Aufgabenstellung
A. Welche psychologischen Phänomene nennt der Text über Klimapsychologie ausdrücklich beim Namen? Zählen Sie alle auf.
B. Beantworten Sie zum Text über Klimapsychologie folgende Fragen:
(i) Mit welcher Wahrscheinlichkeit sagen Wissenschaftler:innen im Beispiel eine Katastrophe vorher?
(ii) An welcher Anlage könnte man sich laut Brudermann per Crowd Funding beteiligen?
(iii) Was trennen Unternehmen im Büro, ohne die Produktion auf Kreislaufwirtschaft umzustellen?

Vorliegender Text
******************************

Der fatale Fehlschluss des Virtue Signaling
„Virtue Signaling ist ein Phänomen, auf das wir alle unbewusst reagieren: Wir glauben tendenziell eher Personen, die eine Behauptung mit großer Überzeugung und Autorität vorbringen. Und wir misstrauen denen, die Unsicherheit ausstrahlen“, sagt Thomas Brudermann. Das erzeugt bei öffentlichen Debatten eine Schieflage: „Wenn Wissenschaftler:innen eine Katastrophe mit 95-prozentiger Wahrscheinlichkeit vorhersagen, ist vor einem Fachpublikum Feuer am Dach. Bei der breiten Masse bleibt hingegen hängen: ,Ganz sicher sind sie sich also auch nicht.‘ Die Gegenseite, die sich nicht an wissenschaftliche Redlichkeit gebunden fühlt, kann das für ihre Zwecke strategisch ausnützen.“
Der Hemmschuh der erlernten Hilflosigkeit
Die meisten Menschen möchten sich für positive Dinge einsetzen. Doch viele leiden unter einem Phänomen, das die Psychologie ,Erlernte Hilflosigkeit‘ nennt: Sie haben die Erfahrung gemacht, dass ihre Bemühungen durch andere zunichte gemacht werden. Und vergessen dabei, welche Selbstwirksamkeit sie als Wähler:innen und Konsument:innen oder durch ihre Lebensentscheidungen haben. „Leider wird das Klimathema meist sehr abstrakt dargestellt“, bedauert Thomas Brudermann. „Das könnte man ändern, indem man direkteres, erlebbares Feedback fördert: Wer sich per Crowd Funding an einer Windkraftanlage beteiligt, könnte billigeren Strom beziehen. Wer von Schnitzel und Schweinsbraten auf pflanzliche Ernährung umsteigt, wird sich fitter und gesünder fühlen …“
Der Trick mit der moralischen Lizenz
„Jeder von uns möchte sich selbst im besten Licht sehen. Weil wir aber nicht immer so ehrlich, fleißig oder umweltfreundlich sind, wie es unser positives Selbstbild suggeriert, wenden wir Tricks an“, erklärt Thomas Brudermann. Einen dieser Tricks nennt die Psychologie „Moralisches Lizenzieren“. Dabei „erkaufen“ wir uns kleine Sünden mit guten Taten, die uns gar nicht so schwer gefallen sind, so Brudermann. „Wir wissen zwar, dass die Flugreise, die wir gerade gebucht haben, negative Auswirkungen aufs Klima hat. Doch das dürfen wir uns erlauben, weil wir ja dafür im Alltag mit wiederverwendbaren Taschen einkaufen gehen und beim Verlassen des Raums das Licht abdrehen.“ Das gleiche Prinzip wenden Unternehmen an, die im Büro Müll trennen, aber die Produktion nicht auf Kreislaufwirtschaft umstellen. Das Problem: Der Impact ist nur gefühlt ein Nullsummenspiel, die Maßnahmen stehen in Wirklichkeit in keinerlei realistischem Verhältnis zueinander.

******************************

Datensatz
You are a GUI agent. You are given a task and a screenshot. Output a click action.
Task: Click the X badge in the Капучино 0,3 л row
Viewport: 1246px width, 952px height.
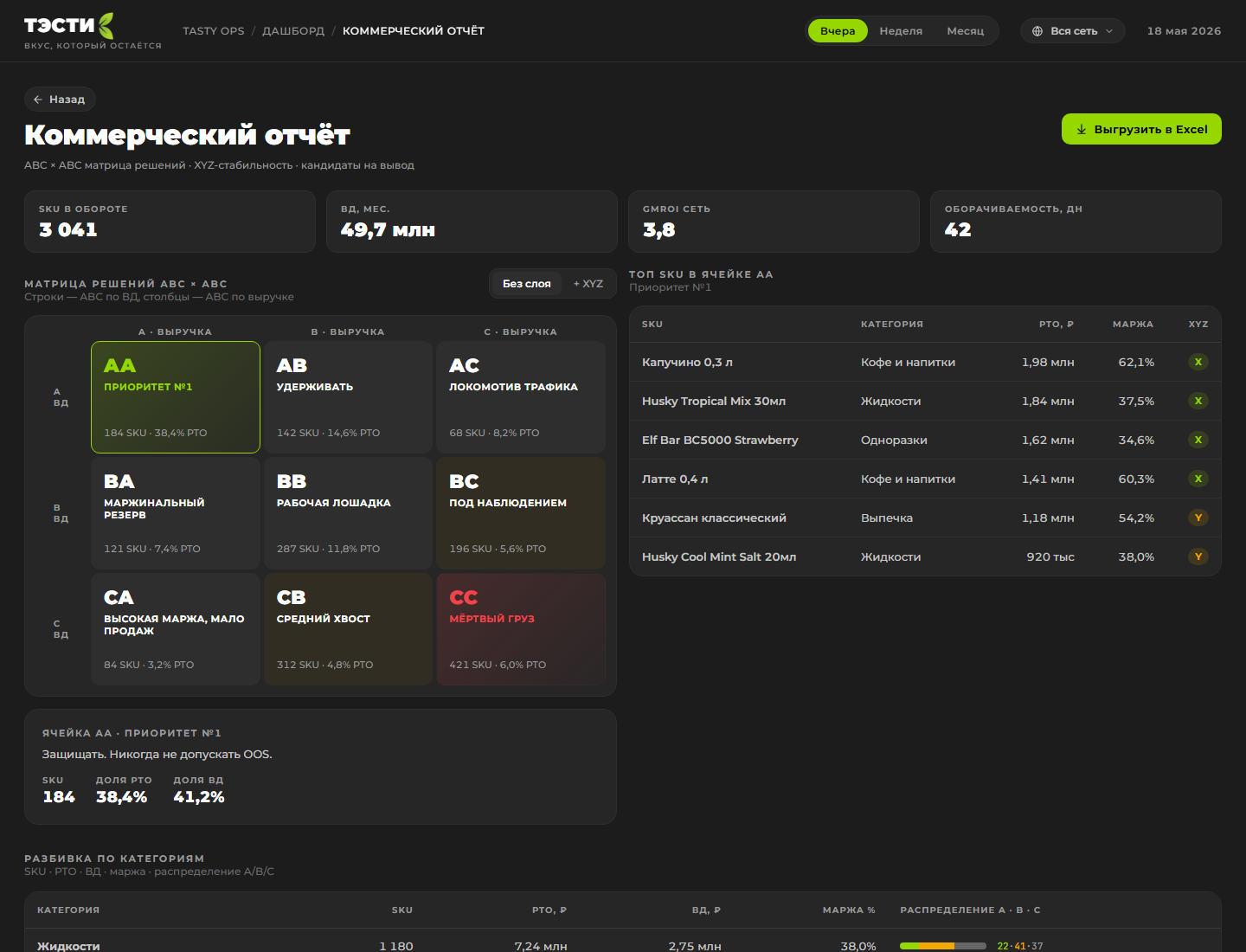1198,362
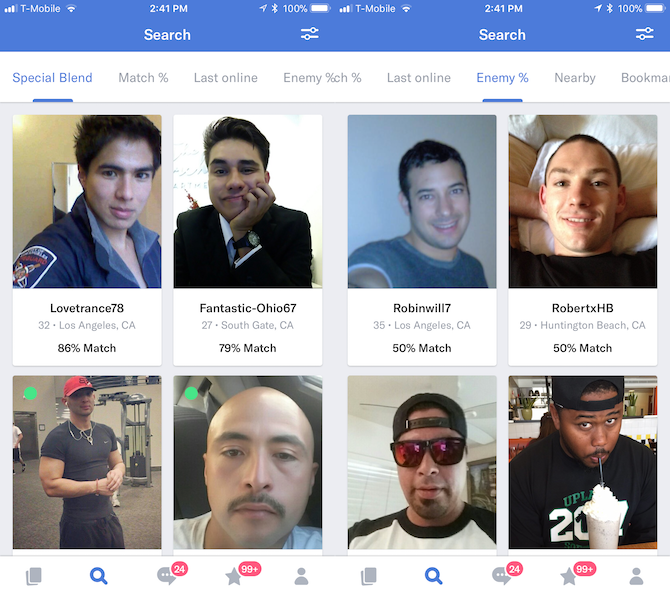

******************************

Ausgearbeitete Lösungen
A.
- Virtue Signaling
- Erlernte Hilflosigkeit
- Moralisches Lizenzieren

B.
(i) Mit 95-prozentiger Wahrscheinlichkeit.
(ii) An einer Windkraftanlage.
(iii) Müll.